** SUPPLIED PASSAGE **
################

When teens get pregnant, they often lack the support and skills to successfully juggle school, work and a new baby. As a result, their children are at a higher risk for developmental delay, school issues and later adolescent high risk behaviors. But there’s hope: studies have shown that when teens receive home visits by nurses during pregnancy and after the birth of their child, parenting attitudes improve, school attendance goes up and repeat pregnancies decrease.
Now, in the biggest financial commitment to teen parenting support to date, the new health reform bill is dedicating $1.5 billion for home-visiting programs. Currently, teen parents seen at Children’s Hospital Primary Care Center (CHPCC) are eligible for home visits from Boston’s Healthy Babies, Healthy Child program. Here, Joanne Cox, medical director of CHPCC, weighs in on the value of home visits.
Adolescent mothers who have not yet completed their own developmental milestones face many challenges as they parent their children. Teens often don’t understand normal child development and may have inadequate social supports and face stress as they juggle parenting with school and work.
During home visits, a nurse provides health, parenting and child development education, ensures that the child is receiving routine primary care, and screens for social problems. The nurse also helps the young parents with life skills such as assessing family planning, schools or job training. Visits occur every other week during pregnancy, weekly during infancy and then gradually decrease in frequency over the first two years.
As well as helping improve parenting attitudes and boosting school attendance, studies have also demonstrated reduced child abuse reports in children whose mothers received home visiting during pregnancy and the first few years after birth.
This large investment in evidence-based home visit programs for teen parents and their children is a momentous step towards improving the health of our families.

################

** ENTRIES SHOWN **

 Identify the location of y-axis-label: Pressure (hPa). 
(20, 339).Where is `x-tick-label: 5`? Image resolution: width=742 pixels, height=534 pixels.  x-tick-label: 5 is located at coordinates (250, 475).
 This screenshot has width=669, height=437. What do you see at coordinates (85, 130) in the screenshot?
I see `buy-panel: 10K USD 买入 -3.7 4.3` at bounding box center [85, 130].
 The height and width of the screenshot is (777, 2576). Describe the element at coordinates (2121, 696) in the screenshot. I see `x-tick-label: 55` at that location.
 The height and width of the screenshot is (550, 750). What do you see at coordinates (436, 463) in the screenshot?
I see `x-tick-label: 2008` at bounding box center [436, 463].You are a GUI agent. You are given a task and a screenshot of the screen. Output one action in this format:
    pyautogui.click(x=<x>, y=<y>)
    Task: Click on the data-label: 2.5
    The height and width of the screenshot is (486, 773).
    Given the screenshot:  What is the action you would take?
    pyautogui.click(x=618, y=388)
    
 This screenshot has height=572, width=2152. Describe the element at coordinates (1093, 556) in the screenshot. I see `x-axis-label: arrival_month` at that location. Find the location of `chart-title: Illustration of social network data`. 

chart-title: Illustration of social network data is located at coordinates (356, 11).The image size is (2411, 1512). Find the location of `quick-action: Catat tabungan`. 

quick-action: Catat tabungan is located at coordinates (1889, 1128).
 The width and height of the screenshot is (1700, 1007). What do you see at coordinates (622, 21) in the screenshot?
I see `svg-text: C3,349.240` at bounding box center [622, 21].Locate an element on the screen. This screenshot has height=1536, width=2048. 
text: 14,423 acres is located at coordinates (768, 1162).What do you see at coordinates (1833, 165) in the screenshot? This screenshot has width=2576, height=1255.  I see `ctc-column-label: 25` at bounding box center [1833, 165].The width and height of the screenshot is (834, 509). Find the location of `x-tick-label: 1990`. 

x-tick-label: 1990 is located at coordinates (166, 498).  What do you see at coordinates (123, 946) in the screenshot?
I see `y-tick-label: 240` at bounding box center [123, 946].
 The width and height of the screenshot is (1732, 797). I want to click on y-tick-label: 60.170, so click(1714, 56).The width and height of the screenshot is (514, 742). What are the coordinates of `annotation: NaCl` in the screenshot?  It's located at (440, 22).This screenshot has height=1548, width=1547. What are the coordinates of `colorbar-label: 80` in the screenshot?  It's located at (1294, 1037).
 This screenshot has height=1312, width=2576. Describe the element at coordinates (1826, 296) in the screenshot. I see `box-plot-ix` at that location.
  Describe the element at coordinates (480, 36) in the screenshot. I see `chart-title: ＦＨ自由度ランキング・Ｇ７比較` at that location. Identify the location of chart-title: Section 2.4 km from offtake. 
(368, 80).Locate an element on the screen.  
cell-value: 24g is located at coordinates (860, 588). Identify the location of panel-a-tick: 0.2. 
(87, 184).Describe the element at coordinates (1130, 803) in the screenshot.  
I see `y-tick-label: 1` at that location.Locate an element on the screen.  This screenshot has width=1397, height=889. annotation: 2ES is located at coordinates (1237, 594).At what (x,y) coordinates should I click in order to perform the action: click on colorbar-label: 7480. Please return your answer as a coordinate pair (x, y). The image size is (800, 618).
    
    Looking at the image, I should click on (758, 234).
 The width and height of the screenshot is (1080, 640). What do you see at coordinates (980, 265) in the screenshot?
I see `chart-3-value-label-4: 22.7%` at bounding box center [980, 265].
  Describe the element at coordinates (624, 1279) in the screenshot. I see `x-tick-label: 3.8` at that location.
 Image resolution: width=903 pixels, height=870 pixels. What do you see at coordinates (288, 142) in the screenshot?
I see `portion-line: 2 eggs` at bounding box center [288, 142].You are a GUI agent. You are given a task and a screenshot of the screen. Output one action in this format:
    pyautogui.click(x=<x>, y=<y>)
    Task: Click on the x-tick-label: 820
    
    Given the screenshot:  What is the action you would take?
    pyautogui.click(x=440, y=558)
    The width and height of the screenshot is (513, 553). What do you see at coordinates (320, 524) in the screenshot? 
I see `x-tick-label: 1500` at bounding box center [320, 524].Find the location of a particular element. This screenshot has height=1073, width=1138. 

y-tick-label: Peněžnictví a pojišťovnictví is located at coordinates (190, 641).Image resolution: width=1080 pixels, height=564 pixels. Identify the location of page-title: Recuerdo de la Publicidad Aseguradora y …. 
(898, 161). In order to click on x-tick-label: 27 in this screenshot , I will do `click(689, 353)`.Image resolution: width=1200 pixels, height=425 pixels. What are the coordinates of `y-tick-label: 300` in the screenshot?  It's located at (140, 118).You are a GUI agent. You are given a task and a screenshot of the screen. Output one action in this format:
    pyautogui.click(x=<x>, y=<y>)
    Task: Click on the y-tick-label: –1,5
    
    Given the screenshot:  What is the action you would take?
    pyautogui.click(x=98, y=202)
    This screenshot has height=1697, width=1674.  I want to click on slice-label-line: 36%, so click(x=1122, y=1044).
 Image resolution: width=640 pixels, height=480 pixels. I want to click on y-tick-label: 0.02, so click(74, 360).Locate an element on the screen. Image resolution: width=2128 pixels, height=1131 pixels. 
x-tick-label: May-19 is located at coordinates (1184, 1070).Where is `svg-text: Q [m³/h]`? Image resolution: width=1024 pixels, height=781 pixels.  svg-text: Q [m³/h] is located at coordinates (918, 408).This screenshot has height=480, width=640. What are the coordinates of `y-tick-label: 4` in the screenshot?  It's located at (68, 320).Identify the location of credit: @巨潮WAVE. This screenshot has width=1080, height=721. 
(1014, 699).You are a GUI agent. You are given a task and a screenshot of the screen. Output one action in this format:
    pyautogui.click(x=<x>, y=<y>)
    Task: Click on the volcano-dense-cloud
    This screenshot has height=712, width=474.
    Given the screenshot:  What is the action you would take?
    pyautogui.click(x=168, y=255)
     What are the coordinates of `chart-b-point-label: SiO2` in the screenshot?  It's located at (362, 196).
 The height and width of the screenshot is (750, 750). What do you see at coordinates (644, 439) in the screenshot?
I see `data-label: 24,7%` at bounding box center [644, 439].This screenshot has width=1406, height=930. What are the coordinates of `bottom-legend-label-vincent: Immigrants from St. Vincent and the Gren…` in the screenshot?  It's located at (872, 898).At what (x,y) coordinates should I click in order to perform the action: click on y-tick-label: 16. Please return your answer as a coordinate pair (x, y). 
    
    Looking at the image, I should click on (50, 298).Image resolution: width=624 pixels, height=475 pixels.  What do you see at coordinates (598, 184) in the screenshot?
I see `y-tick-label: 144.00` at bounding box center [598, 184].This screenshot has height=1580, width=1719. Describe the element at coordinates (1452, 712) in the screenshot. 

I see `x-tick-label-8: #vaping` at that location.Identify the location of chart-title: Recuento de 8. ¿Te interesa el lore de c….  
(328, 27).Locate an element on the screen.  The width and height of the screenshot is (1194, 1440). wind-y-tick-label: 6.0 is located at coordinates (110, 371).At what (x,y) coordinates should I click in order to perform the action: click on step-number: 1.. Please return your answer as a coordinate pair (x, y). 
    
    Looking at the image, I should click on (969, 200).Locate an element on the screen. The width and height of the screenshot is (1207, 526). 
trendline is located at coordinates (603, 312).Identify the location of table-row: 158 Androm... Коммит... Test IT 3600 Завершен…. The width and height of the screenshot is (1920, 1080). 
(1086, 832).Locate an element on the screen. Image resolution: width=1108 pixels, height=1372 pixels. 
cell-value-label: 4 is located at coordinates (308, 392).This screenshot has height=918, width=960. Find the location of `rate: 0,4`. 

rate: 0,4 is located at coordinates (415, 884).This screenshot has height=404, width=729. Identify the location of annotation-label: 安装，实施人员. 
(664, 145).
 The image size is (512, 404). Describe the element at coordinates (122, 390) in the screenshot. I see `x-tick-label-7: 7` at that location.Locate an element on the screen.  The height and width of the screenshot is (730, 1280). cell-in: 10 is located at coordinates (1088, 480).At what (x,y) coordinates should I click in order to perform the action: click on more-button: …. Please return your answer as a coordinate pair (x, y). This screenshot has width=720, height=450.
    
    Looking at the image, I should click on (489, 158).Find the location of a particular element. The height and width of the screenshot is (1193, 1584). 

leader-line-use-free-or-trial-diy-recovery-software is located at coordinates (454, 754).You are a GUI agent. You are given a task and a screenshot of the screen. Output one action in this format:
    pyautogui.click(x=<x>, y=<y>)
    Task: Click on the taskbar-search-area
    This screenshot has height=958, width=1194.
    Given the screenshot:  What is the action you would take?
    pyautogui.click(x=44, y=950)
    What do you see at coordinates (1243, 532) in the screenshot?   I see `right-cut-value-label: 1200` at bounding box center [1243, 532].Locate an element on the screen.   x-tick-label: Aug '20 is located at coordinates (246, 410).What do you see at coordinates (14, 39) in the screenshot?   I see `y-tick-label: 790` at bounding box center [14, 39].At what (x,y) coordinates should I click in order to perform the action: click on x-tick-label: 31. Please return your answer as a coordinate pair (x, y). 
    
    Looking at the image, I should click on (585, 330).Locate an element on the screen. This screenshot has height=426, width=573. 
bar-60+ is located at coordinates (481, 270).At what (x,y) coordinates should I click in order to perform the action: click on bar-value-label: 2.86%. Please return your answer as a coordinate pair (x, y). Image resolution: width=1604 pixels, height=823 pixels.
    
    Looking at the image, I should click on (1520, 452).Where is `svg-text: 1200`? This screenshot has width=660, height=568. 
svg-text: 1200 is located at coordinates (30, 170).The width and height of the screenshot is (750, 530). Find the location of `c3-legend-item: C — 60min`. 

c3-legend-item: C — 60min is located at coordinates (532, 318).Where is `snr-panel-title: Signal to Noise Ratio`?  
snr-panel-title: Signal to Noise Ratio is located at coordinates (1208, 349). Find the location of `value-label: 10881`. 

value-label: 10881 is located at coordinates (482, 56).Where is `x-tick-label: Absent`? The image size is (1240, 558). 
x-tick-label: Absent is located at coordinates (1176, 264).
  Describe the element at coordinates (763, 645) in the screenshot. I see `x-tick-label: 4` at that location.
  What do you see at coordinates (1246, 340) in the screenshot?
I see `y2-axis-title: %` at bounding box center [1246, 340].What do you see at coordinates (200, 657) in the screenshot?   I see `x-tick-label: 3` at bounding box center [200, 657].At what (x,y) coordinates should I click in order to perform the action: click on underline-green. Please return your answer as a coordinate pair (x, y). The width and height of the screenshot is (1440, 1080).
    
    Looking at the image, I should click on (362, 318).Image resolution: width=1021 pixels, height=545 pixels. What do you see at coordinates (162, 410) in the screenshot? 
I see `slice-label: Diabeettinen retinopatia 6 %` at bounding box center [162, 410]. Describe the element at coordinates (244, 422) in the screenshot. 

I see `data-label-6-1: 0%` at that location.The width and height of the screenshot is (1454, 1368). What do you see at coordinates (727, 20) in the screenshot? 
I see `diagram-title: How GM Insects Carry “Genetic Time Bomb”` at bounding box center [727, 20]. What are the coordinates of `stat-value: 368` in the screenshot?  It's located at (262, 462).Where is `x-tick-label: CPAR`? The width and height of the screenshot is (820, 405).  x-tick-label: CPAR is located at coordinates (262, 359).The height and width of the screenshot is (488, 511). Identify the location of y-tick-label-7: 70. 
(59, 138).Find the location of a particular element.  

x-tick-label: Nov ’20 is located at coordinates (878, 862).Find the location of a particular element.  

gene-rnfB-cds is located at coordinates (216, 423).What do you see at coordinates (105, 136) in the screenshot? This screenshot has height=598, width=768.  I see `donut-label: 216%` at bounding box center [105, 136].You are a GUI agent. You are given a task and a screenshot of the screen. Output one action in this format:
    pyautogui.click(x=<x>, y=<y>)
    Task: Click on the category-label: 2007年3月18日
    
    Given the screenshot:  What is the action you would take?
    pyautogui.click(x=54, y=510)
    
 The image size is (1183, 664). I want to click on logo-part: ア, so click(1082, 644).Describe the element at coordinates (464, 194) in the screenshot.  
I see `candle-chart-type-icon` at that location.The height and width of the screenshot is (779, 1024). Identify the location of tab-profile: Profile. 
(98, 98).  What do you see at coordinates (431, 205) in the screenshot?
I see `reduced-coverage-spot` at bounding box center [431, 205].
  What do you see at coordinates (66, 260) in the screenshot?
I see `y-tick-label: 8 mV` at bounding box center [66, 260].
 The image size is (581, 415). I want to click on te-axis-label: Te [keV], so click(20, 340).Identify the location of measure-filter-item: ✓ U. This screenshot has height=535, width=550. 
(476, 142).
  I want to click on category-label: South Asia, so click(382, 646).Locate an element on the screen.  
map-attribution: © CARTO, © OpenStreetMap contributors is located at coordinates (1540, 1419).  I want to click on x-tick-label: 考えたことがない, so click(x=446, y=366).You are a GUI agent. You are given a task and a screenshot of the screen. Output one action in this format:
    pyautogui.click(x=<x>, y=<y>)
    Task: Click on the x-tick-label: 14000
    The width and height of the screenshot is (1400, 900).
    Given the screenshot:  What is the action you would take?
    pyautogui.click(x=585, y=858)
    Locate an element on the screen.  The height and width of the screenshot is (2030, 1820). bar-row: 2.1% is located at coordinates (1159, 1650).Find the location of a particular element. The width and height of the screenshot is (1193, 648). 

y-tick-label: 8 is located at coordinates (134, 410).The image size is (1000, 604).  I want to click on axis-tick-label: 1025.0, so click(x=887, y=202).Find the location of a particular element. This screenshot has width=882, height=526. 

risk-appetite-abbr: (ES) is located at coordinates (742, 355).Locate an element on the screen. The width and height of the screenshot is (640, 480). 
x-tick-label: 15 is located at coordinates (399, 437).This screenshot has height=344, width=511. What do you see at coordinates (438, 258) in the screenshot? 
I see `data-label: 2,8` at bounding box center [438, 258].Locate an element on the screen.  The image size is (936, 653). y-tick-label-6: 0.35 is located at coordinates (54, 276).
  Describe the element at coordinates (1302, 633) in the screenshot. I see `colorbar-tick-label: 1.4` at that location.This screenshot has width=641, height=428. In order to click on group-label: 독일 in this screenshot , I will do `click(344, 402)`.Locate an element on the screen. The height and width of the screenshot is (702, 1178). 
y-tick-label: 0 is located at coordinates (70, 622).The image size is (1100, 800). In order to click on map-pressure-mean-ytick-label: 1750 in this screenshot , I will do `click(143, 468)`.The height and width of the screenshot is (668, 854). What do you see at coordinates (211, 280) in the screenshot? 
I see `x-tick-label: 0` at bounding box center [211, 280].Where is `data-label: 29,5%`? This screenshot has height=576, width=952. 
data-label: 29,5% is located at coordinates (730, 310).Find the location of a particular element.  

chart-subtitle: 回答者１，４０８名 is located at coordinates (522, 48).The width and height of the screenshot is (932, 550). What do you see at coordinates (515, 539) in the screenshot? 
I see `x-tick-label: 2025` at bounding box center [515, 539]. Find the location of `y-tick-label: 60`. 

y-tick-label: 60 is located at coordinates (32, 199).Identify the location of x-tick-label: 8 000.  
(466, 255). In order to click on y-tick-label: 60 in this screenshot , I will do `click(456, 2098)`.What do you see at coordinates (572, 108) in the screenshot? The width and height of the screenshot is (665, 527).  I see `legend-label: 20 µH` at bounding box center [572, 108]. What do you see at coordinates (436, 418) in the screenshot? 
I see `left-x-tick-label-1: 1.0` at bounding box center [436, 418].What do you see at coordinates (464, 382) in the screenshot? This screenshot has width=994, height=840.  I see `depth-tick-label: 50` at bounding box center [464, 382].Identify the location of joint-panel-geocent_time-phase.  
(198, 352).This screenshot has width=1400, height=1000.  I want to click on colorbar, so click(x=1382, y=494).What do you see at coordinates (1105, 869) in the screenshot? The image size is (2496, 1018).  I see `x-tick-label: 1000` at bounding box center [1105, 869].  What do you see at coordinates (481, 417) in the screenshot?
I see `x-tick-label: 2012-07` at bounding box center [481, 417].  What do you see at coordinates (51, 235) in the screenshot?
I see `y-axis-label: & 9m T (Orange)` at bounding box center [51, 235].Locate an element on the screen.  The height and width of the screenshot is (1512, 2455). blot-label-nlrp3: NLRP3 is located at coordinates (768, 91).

################

** PROMPT A **
According to the text on home visits for teen parents, how much is the new health reform bill dedicating to home-visiting programs?
** PROMPT B **
Reproduce the text on home visits for teen parents between "As well as helping" and "of our families.", inclusive.
The data is separate material, unrelated to the text on home visits for teen parents.

** RESPONSE BOX A **
$1.5 billion.

** RESPONSE BOX B **
As well as helping improve parenting attitudes and boosting school attendance, studies have also demonstrated reduced child abuse reports in children whose mothers received home visiting during pregnancy and the first few years after birth.
This large investment in evidence-based home visit programs for teen parents and their children is a momentous step towards improving the health of our families.